Start of Dataset entries

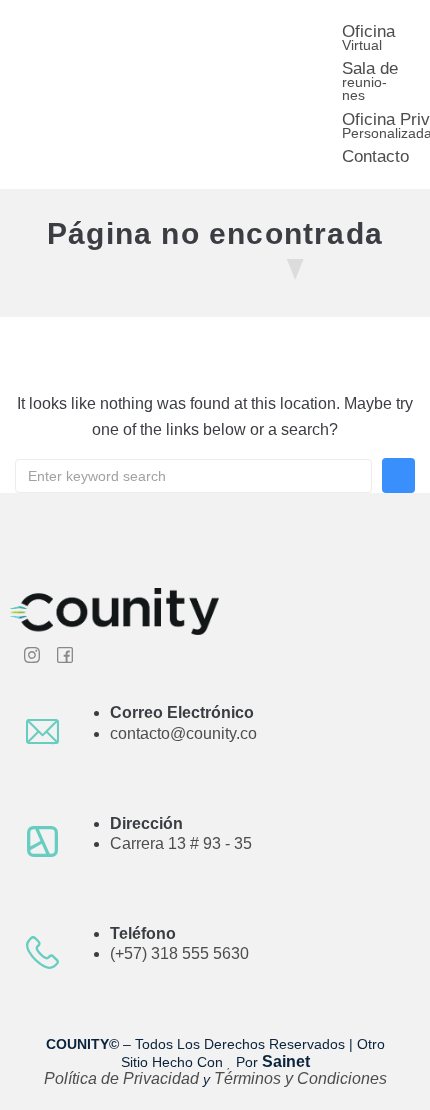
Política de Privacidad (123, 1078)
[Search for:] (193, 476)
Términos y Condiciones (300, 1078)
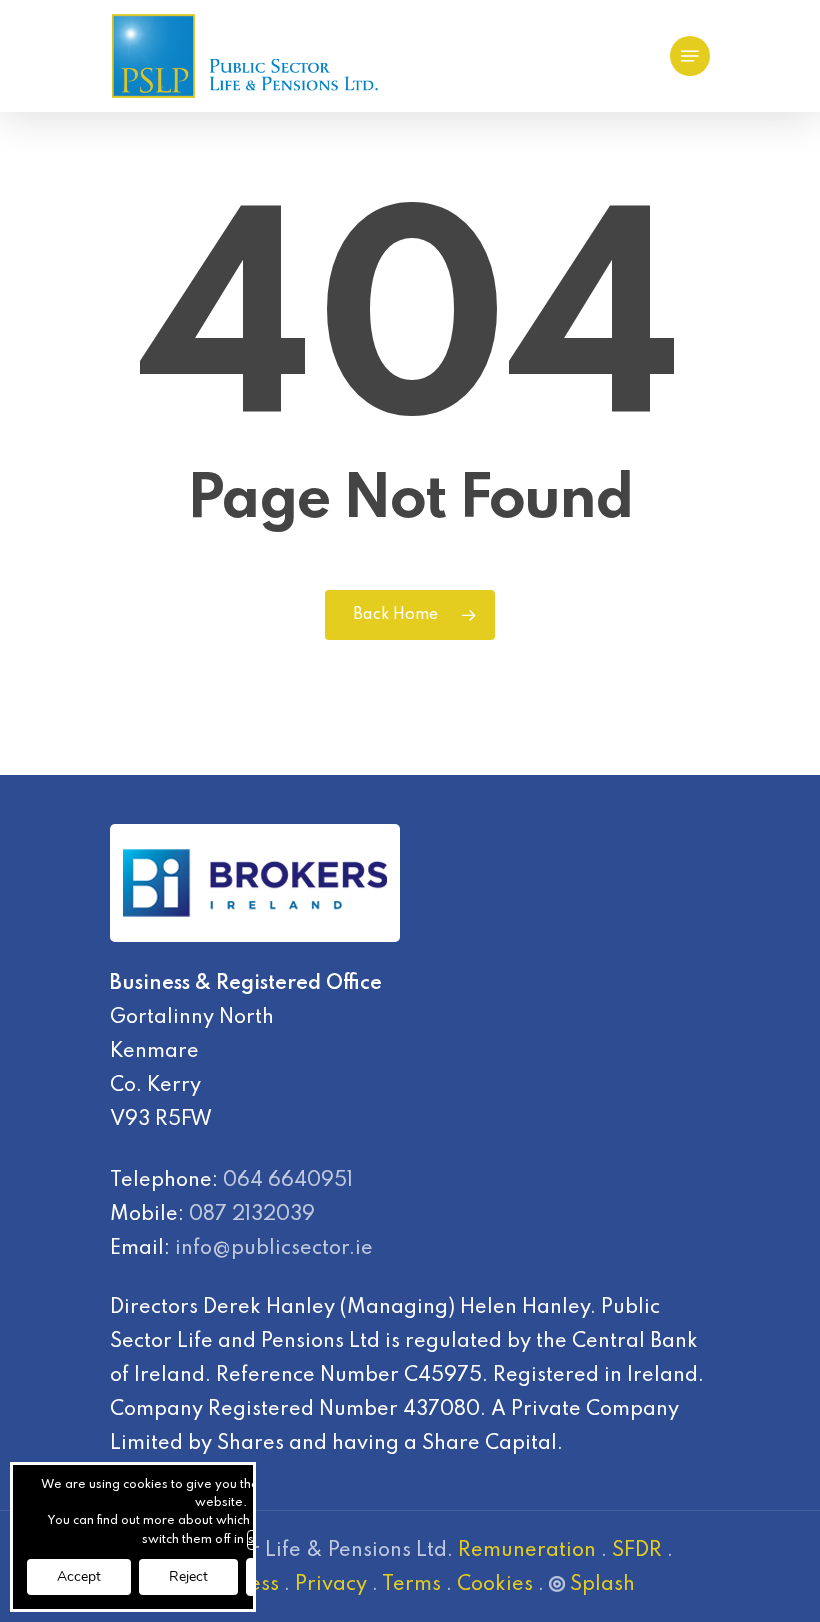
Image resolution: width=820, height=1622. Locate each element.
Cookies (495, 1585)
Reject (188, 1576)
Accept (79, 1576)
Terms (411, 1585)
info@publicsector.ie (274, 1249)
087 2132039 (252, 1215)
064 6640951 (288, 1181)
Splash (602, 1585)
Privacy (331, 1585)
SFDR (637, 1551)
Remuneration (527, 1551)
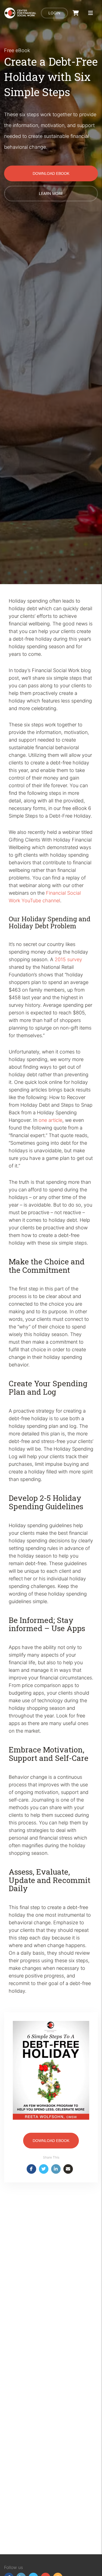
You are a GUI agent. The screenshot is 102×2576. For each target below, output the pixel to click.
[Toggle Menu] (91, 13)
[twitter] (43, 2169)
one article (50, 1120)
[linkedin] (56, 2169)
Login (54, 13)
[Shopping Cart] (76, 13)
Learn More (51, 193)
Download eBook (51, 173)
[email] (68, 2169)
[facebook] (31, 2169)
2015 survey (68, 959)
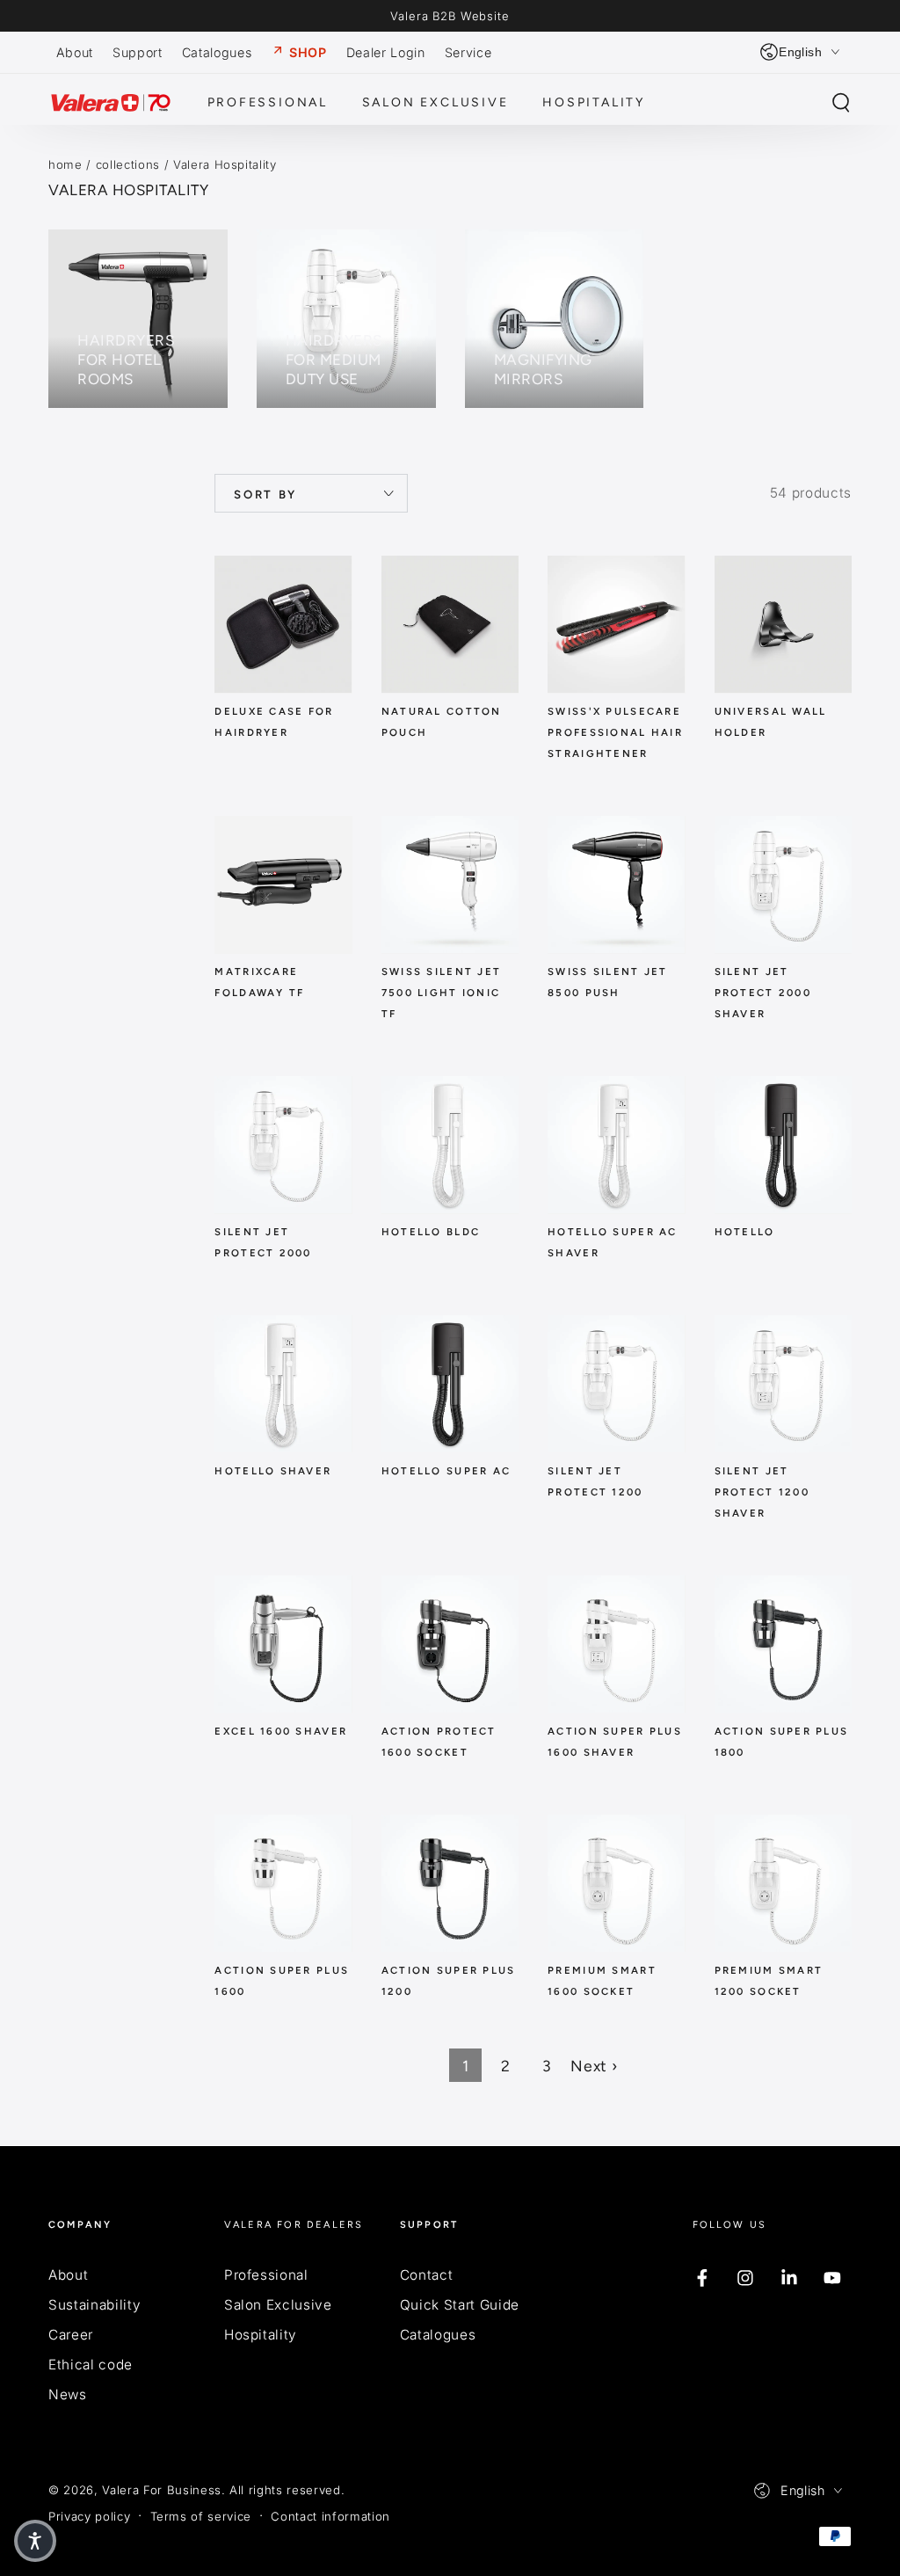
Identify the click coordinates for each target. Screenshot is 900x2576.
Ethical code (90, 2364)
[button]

End of Dataset entries

**Exercise details:**
Pictures are to be left out; the lines from the start of the records above through the line holding "You are a GUI" are to be returned exactly.

**Answer to this task:**
Política de Privacidad (123, 1078)
[Search for:] (193, 476)
Términos y Condiciones (300, 1078)
Image resolution: width=820, height=1622. Locate each element.
Cookies (495, 1585)
Reject (188, 1576)
Accept (79, 1576)
Terms (411, 1585)
info@publicsector.ie (274, 1249)
087 2132039 (252, 1215)
064 6640951 (288, 1181)
Splash (602, 1585)
Privacy (331, 1585)
SFDR (637, 1551)
Remuneration (527, 1551)
You are a GUI agent. The screenshot is 102×2576. For each target below, output the pixel to click.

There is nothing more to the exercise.